[Input data Boundary: Start]
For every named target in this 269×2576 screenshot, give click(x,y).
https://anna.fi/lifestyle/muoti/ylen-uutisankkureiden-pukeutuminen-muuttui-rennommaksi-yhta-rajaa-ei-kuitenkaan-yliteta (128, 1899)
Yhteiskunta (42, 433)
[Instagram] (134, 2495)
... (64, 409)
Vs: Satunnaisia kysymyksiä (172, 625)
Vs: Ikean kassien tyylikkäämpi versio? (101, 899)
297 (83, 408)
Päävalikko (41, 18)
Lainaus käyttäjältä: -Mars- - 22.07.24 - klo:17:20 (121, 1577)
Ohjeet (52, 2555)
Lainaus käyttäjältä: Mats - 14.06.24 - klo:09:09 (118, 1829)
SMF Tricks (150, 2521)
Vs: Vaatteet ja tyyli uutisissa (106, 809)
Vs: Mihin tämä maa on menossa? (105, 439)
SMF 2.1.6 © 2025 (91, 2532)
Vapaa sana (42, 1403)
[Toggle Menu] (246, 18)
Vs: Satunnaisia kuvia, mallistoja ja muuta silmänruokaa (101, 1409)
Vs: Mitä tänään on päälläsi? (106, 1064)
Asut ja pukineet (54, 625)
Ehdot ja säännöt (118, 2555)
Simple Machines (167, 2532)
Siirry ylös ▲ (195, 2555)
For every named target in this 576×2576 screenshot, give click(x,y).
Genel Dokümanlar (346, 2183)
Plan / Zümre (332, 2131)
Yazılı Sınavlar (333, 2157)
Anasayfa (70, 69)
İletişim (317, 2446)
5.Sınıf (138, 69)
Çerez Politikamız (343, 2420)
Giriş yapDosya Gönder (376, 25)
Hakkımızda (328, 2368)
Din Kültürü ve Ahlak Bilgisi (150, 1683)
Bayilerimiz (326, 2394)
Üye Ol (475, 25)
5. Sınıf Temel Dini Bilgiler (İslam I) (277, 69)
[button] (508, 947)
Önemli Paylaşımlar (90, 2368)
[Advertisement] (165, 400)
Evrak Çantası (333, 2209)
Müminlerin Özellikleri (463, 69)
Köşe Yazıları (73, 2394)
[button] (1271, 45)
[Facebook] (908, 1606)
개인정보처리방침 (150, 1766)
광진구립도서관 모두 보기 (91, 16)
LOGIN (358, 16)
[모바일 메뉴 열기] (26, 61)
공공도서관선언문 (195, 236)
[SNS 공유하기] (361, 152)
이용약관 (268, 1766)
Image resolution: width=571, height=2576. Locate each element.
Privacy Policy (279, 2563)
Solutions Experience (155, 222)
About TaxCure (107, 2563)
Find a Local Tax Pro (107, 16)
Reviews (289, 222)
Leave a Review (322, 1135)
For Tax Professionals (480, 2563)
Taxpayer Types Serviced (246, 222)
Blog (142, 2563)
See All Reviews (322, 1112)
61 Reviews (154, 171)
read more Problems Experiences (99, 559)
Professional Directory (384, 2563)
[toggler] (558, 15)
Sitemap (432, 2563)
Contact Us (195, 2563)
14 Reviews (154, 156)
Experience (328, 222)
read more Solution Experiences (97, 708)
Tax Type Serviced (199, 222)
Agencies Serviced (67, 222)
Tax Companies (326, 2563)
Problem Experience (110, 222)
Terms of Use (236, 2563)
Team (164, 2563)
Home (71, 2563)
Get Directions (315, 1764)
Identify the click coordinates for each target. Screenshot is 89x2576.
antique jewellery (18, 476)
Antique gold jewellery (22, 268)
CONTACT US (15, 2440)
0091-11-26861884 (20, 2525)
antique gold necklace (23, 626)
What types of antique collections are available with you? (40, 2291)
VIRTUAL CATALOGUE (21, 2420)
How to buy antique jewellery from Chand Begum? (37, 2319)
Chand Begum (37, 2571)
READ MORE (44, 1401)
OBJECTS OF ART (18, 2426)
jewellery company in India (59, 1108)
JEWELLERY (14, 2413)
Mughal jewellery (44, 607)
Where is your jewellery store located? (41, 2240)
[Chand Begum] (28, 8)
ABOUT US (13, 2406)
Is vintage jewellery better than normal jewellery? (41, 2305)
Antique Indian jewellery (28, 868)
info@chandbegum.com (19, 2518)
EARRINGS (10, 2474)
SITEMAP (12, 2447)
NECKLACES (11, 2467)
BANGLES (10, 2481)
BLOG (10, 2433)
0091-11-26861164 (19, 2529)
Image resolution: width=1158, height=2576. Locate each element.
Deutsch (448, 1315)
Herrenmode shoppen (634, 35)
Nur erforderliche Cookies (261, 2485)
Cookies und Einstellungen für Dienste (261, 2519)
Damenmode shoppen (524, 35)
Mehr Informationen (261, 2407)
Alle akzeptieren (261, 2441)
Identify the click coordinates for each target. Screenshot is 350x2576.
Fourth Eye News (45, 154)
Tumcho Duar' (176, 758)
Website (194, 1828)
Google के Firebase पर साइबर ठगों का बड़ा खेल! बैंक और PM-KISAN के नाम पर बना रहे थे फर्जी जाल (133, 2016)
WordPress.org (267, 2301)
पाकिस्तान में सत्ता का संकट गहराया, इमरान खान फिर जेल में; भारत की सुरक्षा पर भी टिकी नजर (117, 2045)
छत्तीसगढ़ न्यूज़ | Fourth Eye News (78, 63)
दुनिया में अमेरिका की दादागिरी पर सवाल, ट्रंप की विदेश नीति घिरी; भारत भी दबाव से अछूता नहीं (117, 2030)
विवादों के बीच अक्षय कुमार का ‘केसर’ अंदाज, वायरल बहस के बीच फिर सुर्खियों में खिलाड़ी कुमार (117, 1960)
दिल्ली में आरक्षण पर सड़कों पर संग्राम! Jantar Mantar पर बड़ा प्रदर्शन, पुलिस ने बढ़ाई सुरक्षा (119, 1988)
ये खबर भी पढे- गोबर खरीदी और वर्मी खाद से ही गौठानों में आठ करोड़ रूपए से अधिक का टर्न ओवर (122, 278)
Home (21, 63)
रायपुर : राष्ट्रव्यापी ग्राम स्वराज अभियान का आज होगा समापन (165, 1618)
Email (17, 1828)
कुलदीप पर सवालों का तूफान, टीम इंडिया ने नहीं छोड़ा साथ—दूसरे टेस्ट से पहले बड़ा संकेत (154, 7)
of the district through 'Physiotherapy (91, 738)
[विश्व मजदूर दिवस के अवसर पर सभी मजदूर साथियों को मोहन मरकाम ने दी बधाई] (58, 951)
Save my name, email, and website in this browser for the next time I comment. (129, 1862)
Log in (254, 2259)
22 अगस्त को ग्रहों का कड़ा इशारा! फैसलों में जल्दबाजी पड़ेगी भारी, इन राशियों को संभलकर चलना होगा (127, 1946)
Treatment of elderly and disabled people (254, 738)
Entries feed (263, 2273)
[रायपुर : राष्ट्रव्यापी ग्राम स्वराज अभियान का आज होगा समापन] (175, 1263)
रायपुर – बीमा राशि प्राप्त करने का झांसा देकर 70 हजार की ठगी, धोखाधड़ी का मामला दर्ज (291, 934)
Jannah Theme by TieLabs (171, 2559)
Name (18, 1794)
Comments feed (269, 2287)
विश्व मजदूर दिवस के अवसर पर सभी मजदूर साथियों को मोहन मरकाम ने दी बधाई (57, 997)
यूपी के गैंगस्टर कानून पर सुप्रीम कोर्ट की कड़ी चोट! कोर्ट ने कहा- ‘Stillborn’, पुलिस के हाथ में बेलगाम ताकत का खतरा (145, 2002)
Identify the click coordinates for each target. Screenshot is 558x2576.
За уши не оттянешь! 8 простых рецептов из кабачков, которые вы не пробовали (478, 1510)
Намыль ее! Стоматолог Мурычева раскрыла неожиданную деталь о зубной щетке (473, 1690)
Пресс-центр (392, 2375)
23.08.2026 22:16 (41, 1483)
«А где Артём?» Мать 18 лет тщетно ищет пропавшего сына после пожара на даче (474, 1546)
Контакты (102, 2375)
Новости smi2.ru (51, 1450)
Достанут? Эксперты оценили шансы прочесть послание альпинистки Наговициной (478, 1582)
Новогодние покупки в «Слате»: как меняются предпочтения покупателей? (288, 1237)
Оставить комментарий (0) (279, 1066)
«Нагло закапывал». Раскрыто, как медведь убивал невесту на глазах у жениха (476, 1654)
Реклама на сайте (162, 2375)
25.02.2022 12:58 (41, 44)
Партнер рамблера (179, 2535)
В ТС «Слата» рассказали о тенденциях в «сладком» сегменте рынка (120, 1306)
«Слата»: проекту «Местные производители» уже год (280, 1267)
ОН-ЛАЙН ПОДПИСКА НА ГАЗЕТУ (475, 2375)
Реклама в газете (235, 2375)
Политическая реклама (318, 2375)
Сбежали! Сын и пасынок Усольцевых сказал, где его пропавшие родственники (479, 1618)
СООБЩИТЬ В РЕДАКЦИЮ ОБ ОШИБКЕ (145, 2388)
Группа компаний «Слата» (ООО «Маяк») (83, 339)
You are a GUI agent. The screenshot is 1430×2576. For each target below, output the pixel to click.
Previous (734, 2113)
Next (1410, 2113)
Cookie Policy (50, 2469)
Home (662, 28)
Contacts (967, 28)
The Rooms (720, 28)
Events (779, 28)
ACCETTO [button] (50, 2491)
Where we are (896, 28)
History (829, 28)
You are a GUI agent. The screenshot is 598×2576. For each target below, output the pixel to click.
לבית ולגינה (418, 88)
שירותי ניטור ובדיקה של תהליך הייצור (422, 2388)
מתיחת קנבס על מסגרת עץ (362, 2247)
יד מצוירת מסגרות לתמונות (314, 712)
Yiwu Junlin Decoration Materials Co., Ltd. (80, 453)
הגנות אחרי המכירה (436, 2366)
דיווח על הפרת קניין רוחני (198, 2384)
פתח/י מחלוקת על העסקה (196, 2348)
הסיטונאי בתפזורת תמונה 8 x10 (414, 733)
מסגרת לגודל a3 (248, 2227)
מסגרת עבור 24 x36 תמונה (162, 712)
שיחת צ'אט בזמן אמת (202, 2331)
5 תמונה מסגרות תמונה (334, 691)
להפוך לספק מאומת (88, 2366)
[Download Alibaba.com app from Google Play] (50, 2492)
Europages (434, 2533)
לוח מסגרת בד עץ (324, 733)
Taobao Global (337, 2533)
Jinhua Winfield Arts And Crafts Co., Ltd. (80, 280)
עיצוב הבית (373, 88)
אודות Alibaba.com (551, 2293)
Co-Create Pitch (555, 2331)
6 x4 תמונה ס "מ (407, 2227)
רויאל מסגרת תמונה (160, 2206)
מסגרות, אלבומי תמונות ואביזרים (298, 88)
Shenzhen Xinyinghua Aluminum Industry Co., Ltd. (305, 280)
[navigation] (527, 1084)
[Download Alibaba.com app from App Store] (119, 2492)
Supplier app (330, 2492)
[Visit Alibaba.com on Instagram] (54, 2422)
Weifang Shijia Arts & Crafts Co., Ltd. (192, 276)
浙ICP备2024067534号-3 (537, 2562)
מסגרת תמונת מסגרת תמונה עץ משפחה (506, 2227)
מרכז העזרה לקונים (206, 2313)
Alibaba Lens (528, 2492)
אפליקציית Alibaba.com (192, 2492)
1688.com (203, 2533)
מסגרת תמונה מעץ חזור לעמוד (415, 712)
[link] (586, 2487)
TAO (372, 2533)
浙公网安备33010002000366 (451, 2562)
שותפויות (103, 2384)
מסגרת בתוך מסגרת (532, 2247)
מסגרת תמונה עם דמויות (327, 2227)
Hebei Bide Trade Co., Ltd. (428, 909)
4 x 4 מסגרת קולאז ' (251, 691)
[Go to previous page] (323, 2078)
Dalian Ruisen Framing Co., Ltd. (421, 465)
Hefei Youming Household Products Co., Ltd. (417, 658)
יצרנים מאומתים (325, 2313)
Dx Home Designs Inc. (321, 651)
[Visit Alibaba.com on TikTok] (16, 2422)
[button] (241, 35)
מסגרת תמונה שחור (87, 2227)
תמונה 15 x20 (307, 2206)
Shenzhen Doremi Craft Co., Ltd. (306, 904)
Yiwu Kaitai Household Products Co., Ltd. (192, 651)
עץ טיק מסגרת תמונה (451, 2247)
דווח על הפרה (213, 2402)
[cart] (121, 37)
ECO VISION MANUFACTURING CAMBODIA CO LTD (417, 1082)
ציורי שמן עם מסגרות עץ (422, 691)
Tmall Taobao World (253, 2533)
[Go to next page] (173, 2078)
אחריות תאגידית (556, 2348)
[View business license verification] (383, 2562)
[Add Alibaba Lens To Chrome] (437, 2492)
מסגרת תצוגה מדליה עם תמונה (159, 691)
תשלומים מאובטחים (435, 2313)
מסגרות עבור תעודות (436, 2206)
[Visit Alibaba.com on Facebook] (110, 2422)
[Input data Boundary: End]
Exercise » In the listing above, locate the line containing "[SNS 공유하기] (361, 152)" and the line containing "Tax Companies (326, 2563)". Extract those two lines and every line between them, exactly as written, and only those.

Answer to this problem »
[SNS 공유하기] (361, 152)
이용약관 (268, 1766)
Image resolution: width=571, height=2576. Locate each element.
Privacy Policy (279, 2563)
Solutions Experience (155, 222)
About TaxCure (107, 2563)
Find a Local Tax Pro (107, 16)
Reviews (289, 222)
Leave a Review (322, 1135)
For Tax Professionals (480, 2563)
Taxpayer Types Serviced (246, 222)
Blog (142, 2563)
See All Reviews (322, 1112)
61 Reviews (154, 171)
read more Problems Experiences (99, 559)
Professional Directory (384, 2563)
[toggler] (558, 15)
Sitemap (432, 2563)
Contact Us (195, 2563)
14 Reviews (154, 156)
Experience (328, 222)
read more Solution Experiences (97, 708)
Tax Type Serviced (199, 222)
Agencies Serviced (67, 222)
Tax Companies (326, 2563)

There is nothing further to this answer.